- _DATA SHOWN_
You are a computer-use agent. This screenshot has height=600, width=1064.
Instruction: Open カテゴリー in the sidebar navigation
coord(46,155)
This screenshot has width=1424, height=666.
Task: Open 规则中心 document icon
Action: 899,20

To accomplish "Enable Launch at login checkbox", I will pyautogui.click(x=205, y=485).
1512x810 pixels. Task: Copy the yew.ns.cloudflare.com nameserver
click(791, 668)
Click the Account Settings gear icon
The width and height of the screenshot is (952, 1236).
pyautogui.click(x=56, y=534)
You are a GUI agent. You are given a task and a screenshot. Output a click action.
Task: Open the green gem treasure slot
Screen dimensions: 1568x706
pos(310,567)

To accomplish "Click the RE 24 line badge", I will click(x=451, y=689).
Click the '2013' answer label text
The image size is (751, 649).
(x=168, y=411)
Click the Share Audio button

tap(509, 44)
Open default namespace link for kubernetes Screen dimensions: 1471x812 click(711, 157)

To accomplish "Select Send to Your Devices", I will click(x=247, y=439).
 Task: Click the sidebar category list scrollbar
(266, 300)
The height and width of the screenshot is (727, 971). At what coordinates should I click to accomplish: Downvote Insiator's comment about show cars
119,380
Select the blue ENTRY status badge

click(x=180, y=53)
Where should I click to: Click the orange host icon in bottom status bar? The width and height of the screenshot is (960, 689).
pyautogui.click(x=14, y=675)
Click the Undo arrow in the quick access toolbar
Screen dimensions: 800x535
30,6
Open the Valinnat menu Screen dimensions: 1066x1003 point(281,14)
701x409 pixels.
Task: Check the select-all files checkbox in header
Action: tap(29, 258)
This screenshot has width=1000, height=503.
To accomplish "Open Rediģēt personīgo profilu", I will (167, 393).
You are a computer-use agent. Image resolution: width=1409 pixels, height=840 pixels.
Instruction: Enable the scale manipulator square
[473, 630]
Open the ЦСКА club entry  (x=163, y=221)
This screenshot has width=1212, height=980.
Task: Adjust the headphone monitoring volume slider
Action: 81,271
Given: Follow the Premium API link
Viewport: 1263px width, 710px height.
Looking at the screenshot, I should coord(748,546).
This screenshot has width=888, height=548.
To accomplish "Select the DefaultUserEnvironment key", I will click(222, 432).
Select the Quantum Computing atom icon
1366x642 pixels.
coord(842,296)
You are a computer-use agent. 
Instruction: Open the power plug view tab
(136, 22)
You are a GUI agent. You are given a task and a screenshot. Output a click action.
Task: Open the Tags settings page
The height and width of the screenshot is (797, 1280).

- _YOUR ASSIGNMENT_
Set down the entries above once more, verbatim.

- _EXPECTED ANSWER_
You are a computer-use agent. This screenshot has height=600, width=1064.
Instruction: Open カテゴリー in the sidebar navigation
coord(46,155)
This screenshot has width=1424, height=666.
Task: Open 规则中心 document icon
Action: 899,20

To accomplish "Enable Launch at login checkbox", I will pyautogui.click(x=205, y=485).
1512x810 pixels. Task: Copy the yew.ns.cloudflare.com nameserver
click(791, 668)
Click the Account Settings gear icon
The width and height of the screenshot is (952, 1236).
pyautogui.click(x=56, y=534)
You are a GUI agent. You are given a task and a screenshot. Output a click action.
Task: Open the green gem treasure slot
Screen dimensions: 1568x706
pos(310,567)

To accomplish "Click the RE 24 line badge", I will click(x=451, y=689).
Click the '2013' answer label text
The image size is (751, 649).
(x=168, y=411)
Click the Share Audio button

tap(509, 44)
Open default namespace link for kubernetes Screen dimensions: 1471x812 click(711, 157)

To accomplish "Select Send to Your Devices", I will click(x=247, y=439).
 Task: Click the sidebar category list scrollbar
(266, 300)
The height and width of the screenshot is (727, 971). At what coordinates should I click to accomplish: Downvote Insiator's comment about show cars
119,380
Select the blue ENTRY status badge

click(x=180, y=53)
Where should I click to: Click the orange host icon in bottom status bar? The width and height of the screenshot is (960, 689).
pyautogui.click(x=14, y=675)
Click the Undo arrow in the quick access toolbar
Screen dimensions: 800x535
30,6
Open the Valinnat menu Screen dimensions: 1066x1003 point(281,14)
701x409 pixels.
Task: Check the select-all files checkbox in header
Action: tap(29, 258)
This screenshot has width=1000, height=503.
To accomplish "Open Rediģēt personīgo profilu", I will (167, 393).
You are a computer-use agent. Image resolution: width=1409 pixels, height=840 pixels.
Instruction: Enable the scale manipulator square
[473, 630]
Open the ЦСКА club entry  (x=163, y=221)
This screenshot has width=1212, height=980.
Task: Adjust the headphone monitoring volume slider
Action: 81,271
Given: Follow the Premium API link
Viewport: 1263px width, 710px height.
Looking at the screenshot, I should coord(748,546).
This screenshot has width=888, height=548.
To accomplish "Select the DefaultUserEnvironment key", I will click(222, 432).
Select the Quantum Computing atom icon
1366x642 pixels.
coord(842,296)
You are a computer-use agent. 
Instruction: Open the power plug view tab
(136, 22)
You are a GUI agent. You are given a task and a screenshot. Output a click action.
Task: Open the Tags settings page
The height and width of the screenshot is (797, 1280).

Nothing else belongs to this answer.